Aboriginal groups have been left distraught by the discovery of Indigenous remains during work to duplicate the Southern Expressway two months ago, a Kaurna elder says.
A skull and fragments of bones were uncovered by a worker during excavations near Christies Creek south of Adelaide on November 15.
The State Government says the gravesite has been cordoned off and the bones will be reburied nearby.
It is the not the first time Aboriginal remains have been found during work to improve the transport system south of the city in recent years.
In 2011, bones were uncovered along the Seaford rail extension.
The Kaurna and Ramindjeri people have made native title claims over the area that includes Christies Creek.
Kaurna elder Jeffrey Newchurch says members of both groups have been upset by the discovery.
He says the Government was aware of the likelihood of uncovering Aboriginal remains before it began the work.
"It seems to be getting quite regular now that the Government and their departments are digging up Aboriginal burial grounds," he said.
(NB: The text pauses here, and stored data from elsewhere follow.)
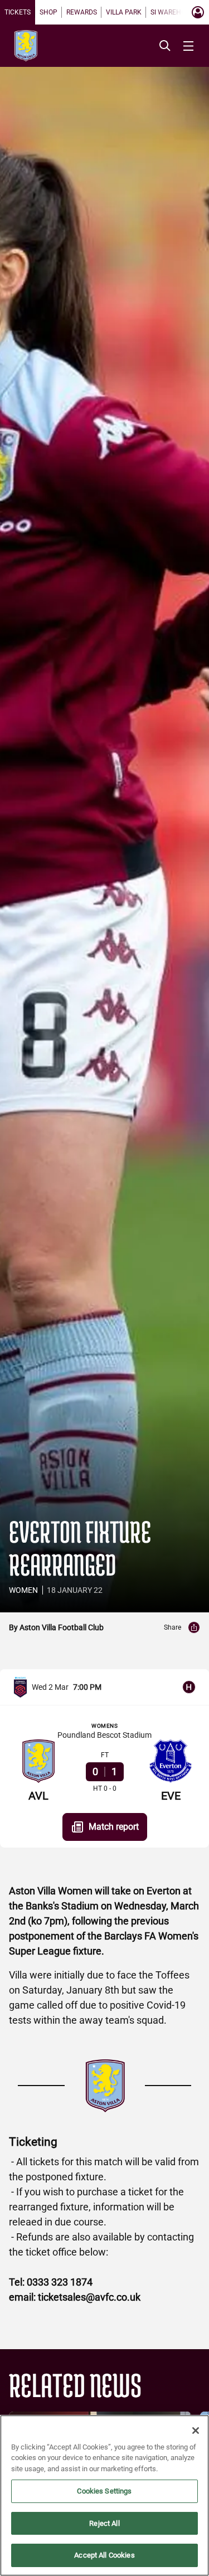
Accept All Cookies (104, 2555)
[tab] (17, 12)
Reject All (104, 2523)
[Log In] (198, 12)
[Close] (195, 2430)
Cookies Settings (104, 2491)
"Christies Creek has always been identified as an area of significance for Aboriginal people.
"After the Seaford Rail burial site was dug up I'm quite distraught.
"We should be protesting, standing there. They shouldn't keep on doing this.
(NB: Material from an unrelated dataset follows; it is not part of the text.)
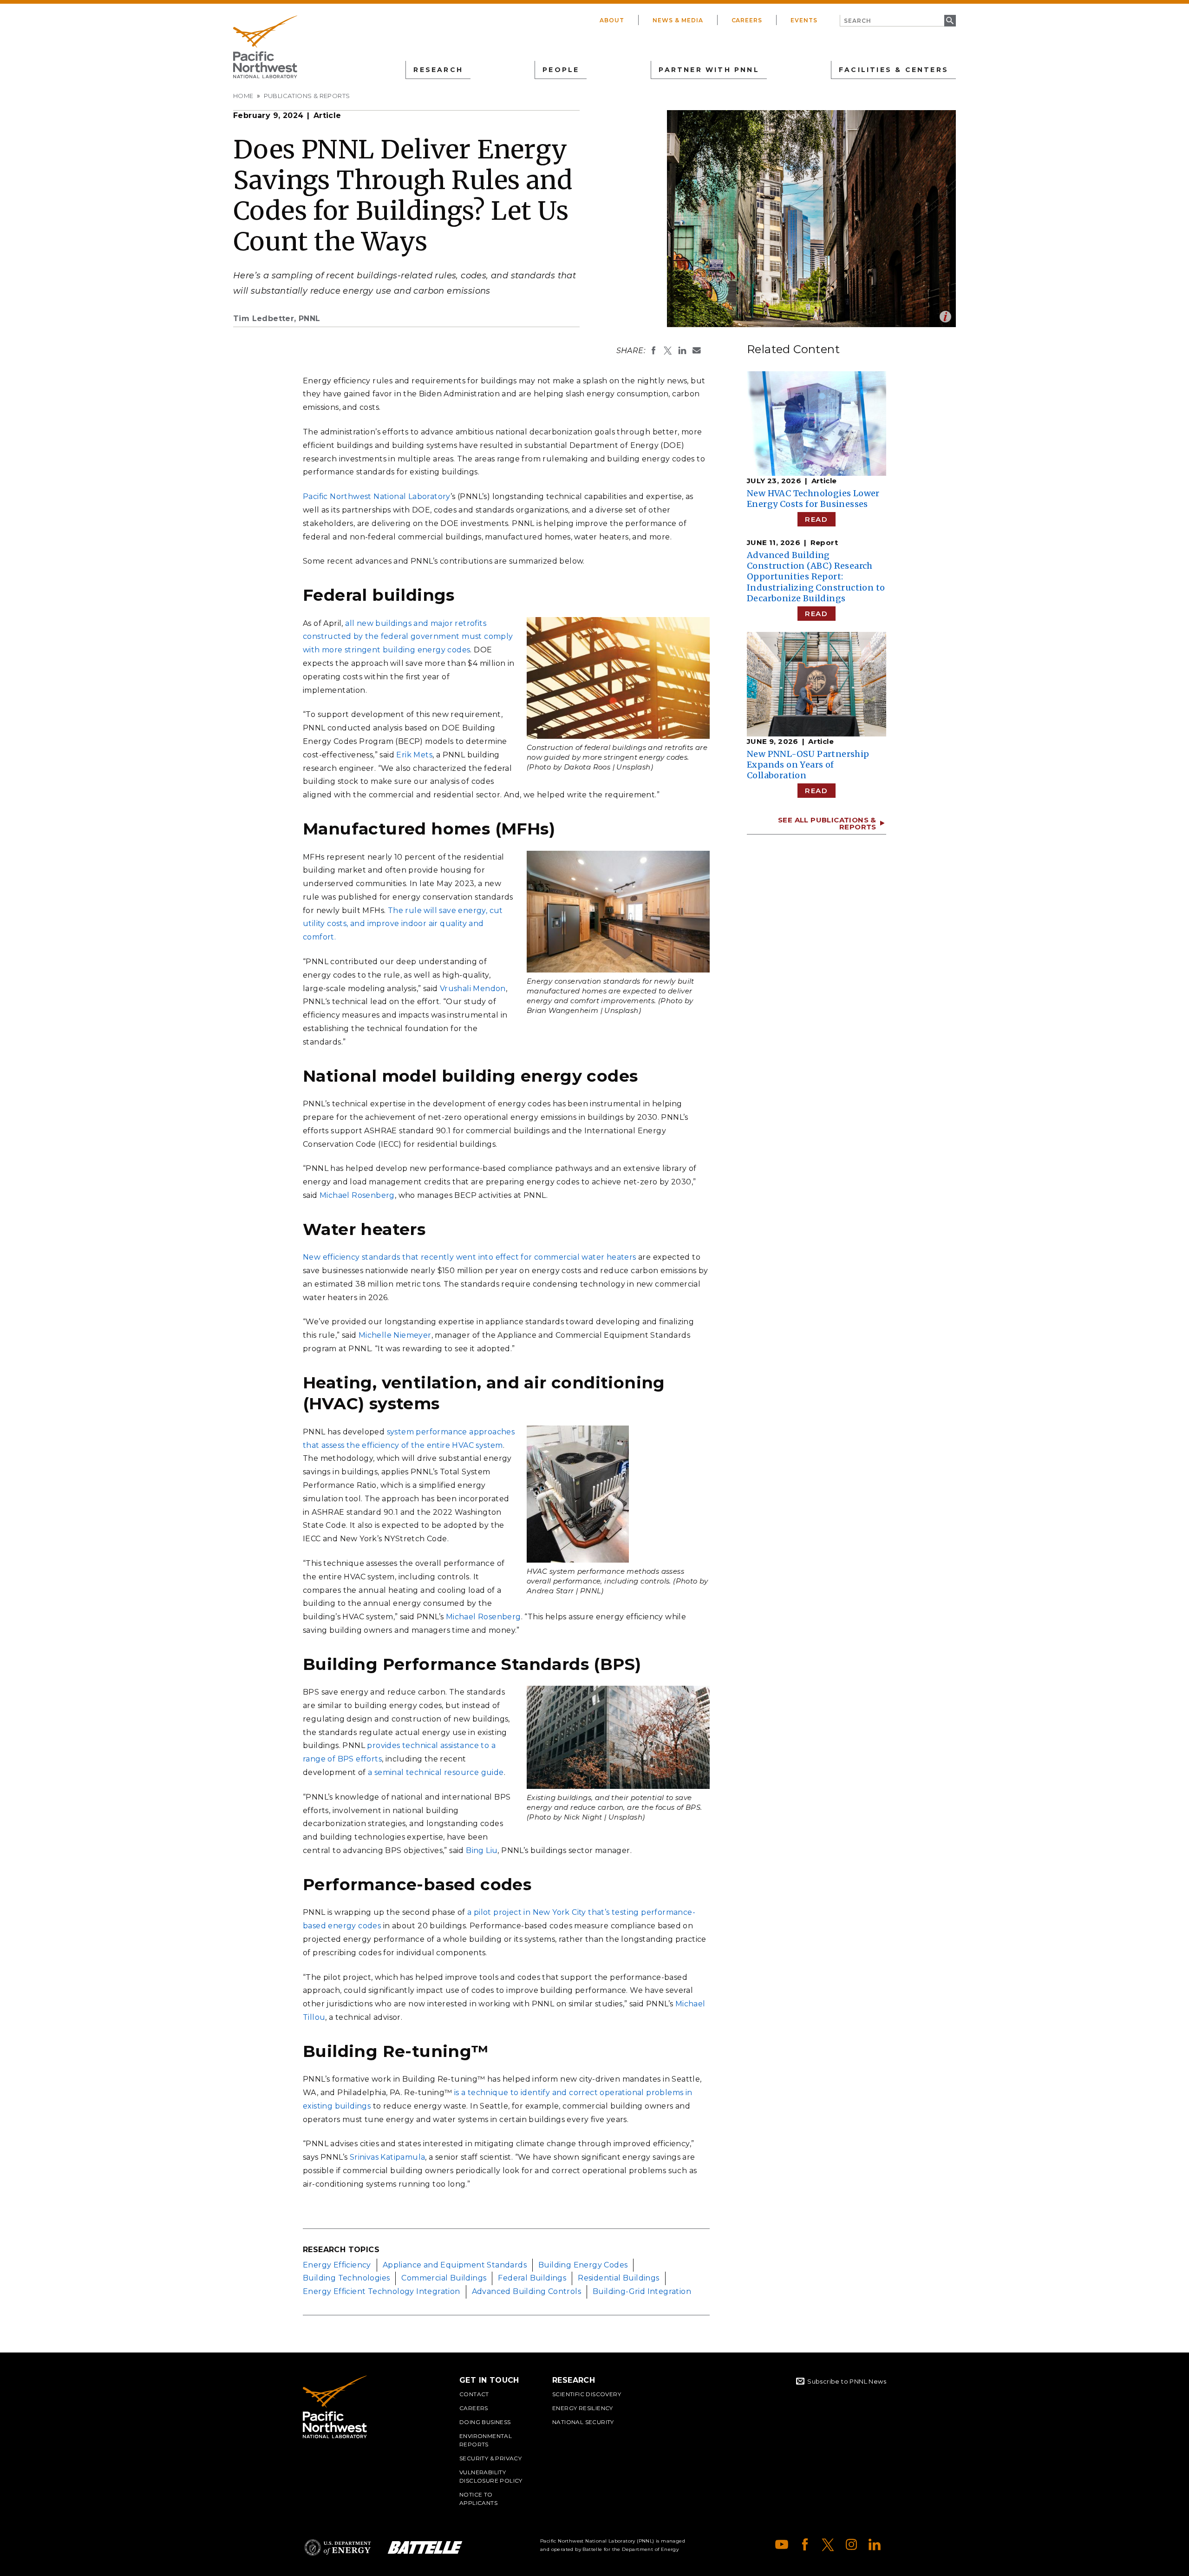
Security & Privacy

"Aboriginal people are at a spiritual loss. The grieving process, the healing process. It affects Aboriginal lifestyle."
A lawyer for the Kaurna people, Stephen Kenny, says his clients want heritage monitors on-site to ensure burial grounds are treated in accordance with Indigenous cultural protocols.
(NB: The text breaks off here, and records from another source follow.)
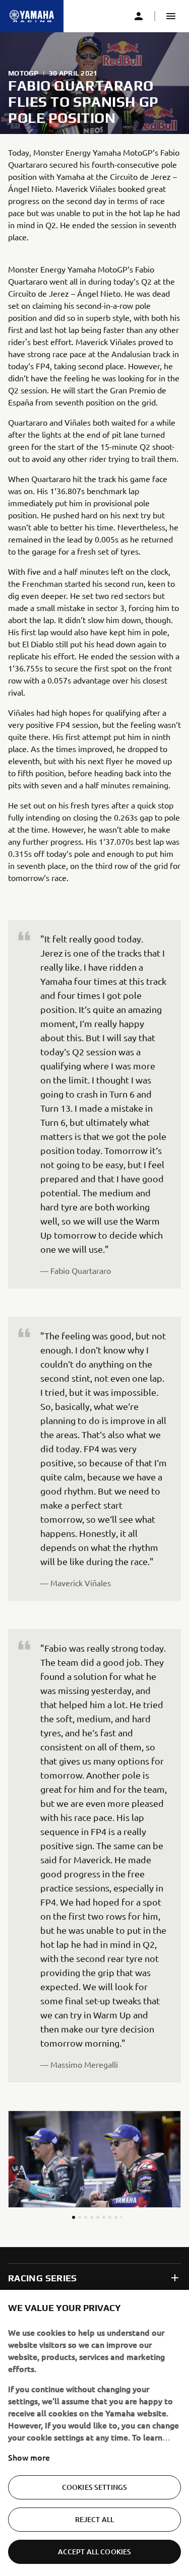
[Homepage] (31, 16)
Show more (29, 2457)
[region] (94, 2433)
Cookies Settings (94, 2487)
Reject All (94, 2519)
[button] (171, 16)
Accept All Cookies (95, 2551)
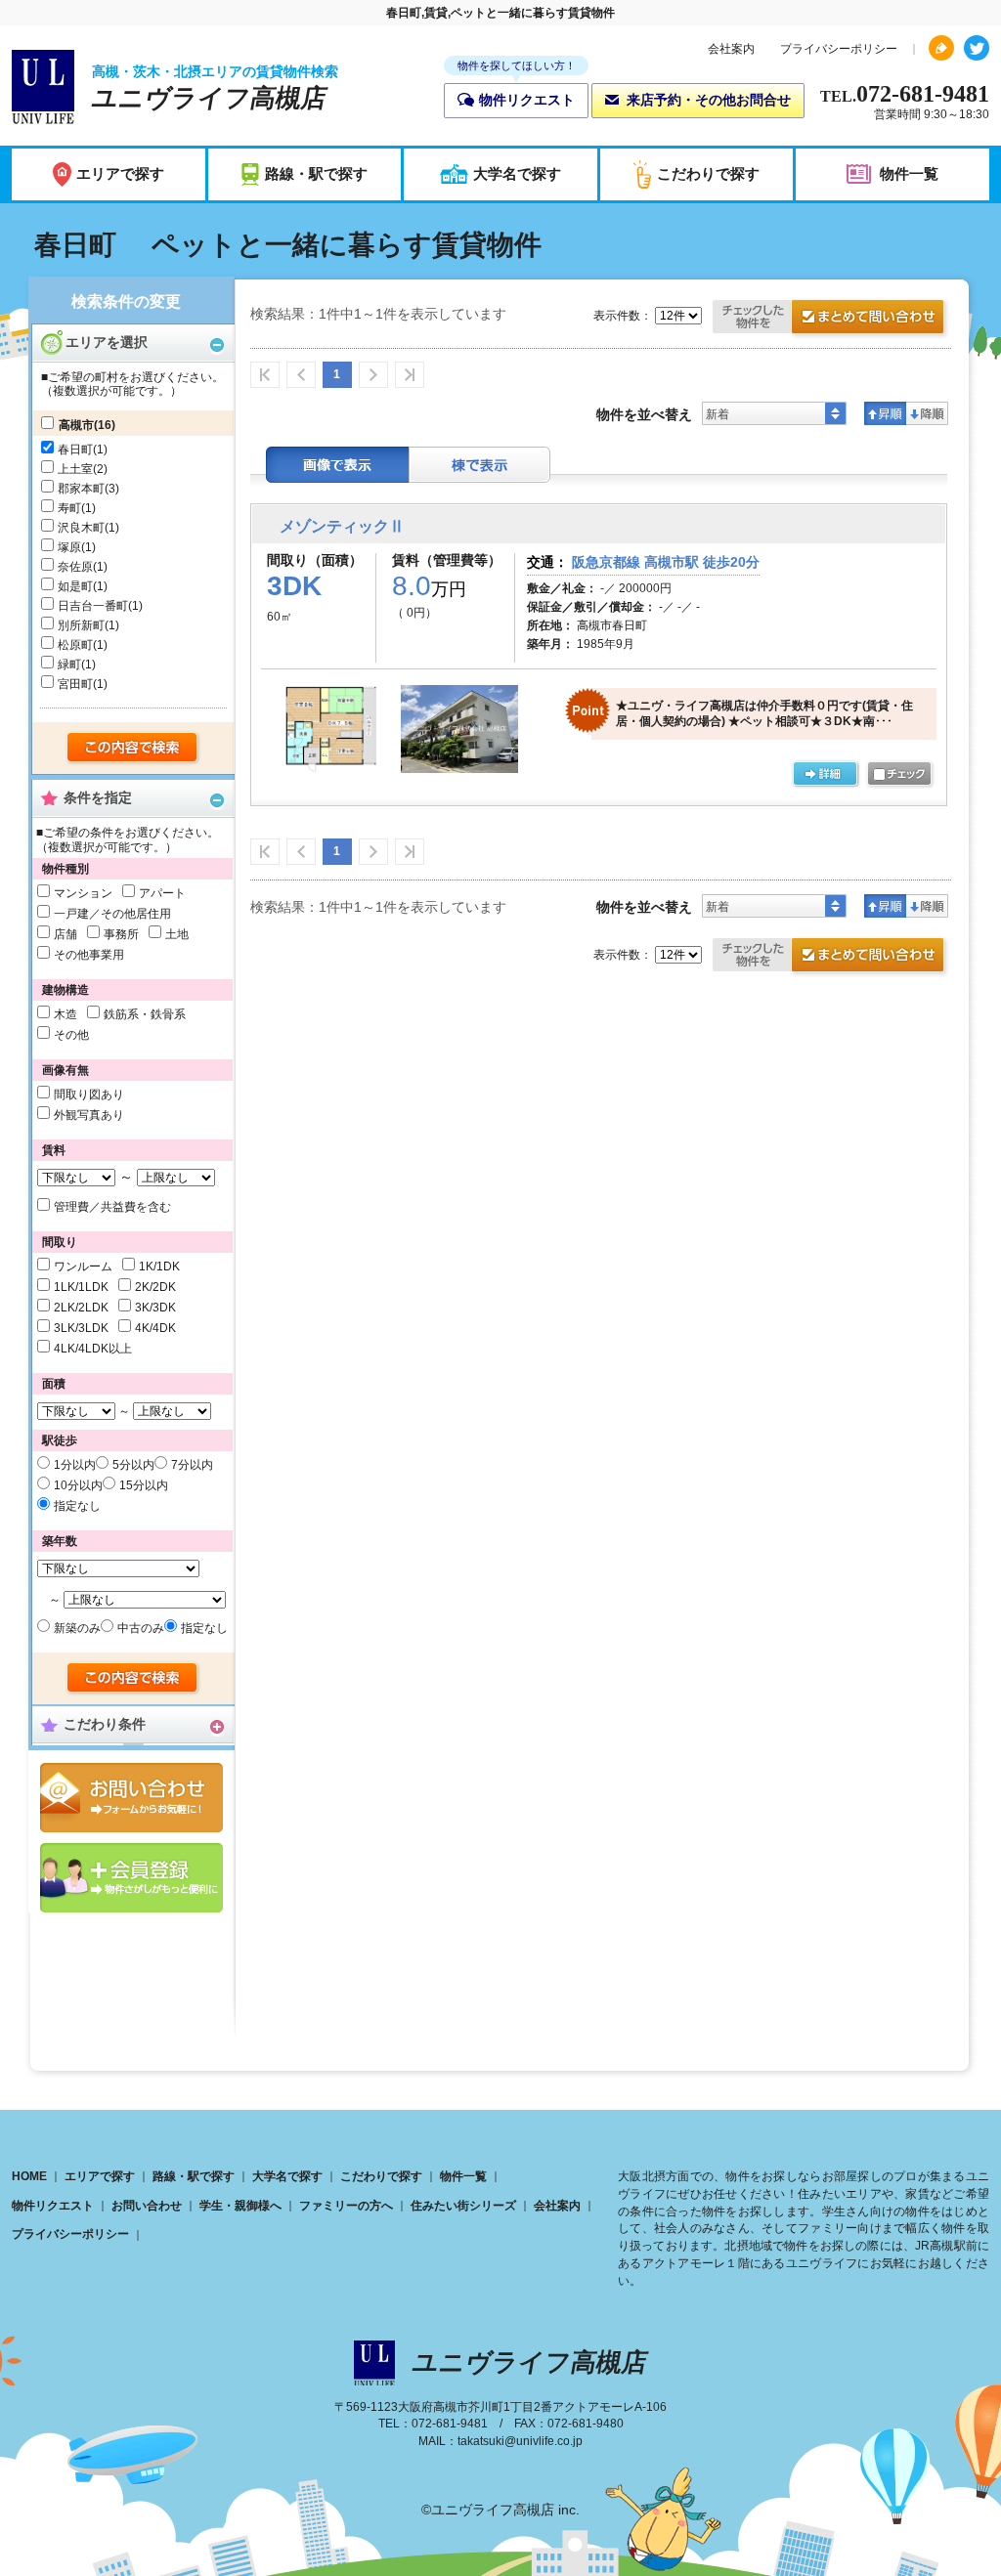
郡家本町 (81, 488)
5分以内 (133, 1465)
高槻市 (76, 425)
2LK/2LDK (81, 1307)
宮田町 (75, 684)
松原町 (75, 645)
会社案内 (731, 49)
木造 (65, 1014)
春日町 (75, 449)
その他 (71, 1035)
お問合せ (131, 1797)
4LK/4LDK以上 (93, 1348)
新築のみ (77, 1628)
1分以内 (75, 1465)
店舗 (65, 934)
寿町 (69, 508)
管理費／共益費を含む (112, 1207)
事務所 (121, 934)
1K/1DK (159, 1266)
"They are not asking that the freeway divert around it. They've been willing enough for the remains to be removed and moved to a new burial site," he said.
"They are concerned that this project, such a large project, has gone ahead without monitors being there when they are carrying out initial earthworks.
"Effectively half the bones, the remains have been lost because they weren't discovered early enough.
"They have fragments of a number of skeletal remains but not the whole remains so some of them have just been dumped into the remainder of the earthworks somewhere and cars will be running over them.
"They have no financial support and at the moment we're having real difficulty with the Government even providing some really basic support to run their organisation to be able to organise the monitors."
Transport Minister Patrick Conlon strongly rejected those claims, insisting the bones had not been disturbed since they were uncovered.
Mr Conlon said up to ten heritage monitors have been on-site since works began.
"Every one on this site is extremely sensitive to the possibility of their being Aboriginal remains," he said.
"Every earth mover, every person employed there has been trained to identify potential remains and immediately cease work.
"No work has recommenced in that area since. We immediately employed monitors from the Kaurna and Ramindjeri people.
"The suggestion that the contractors had been in some way cavalier and that these remains have now been scattered as a result of it is simply not true.
"We had an archaeologist employed from the outset to assist in this sort of work."
Mr Conlon says the site does not appear to be a major burial ground.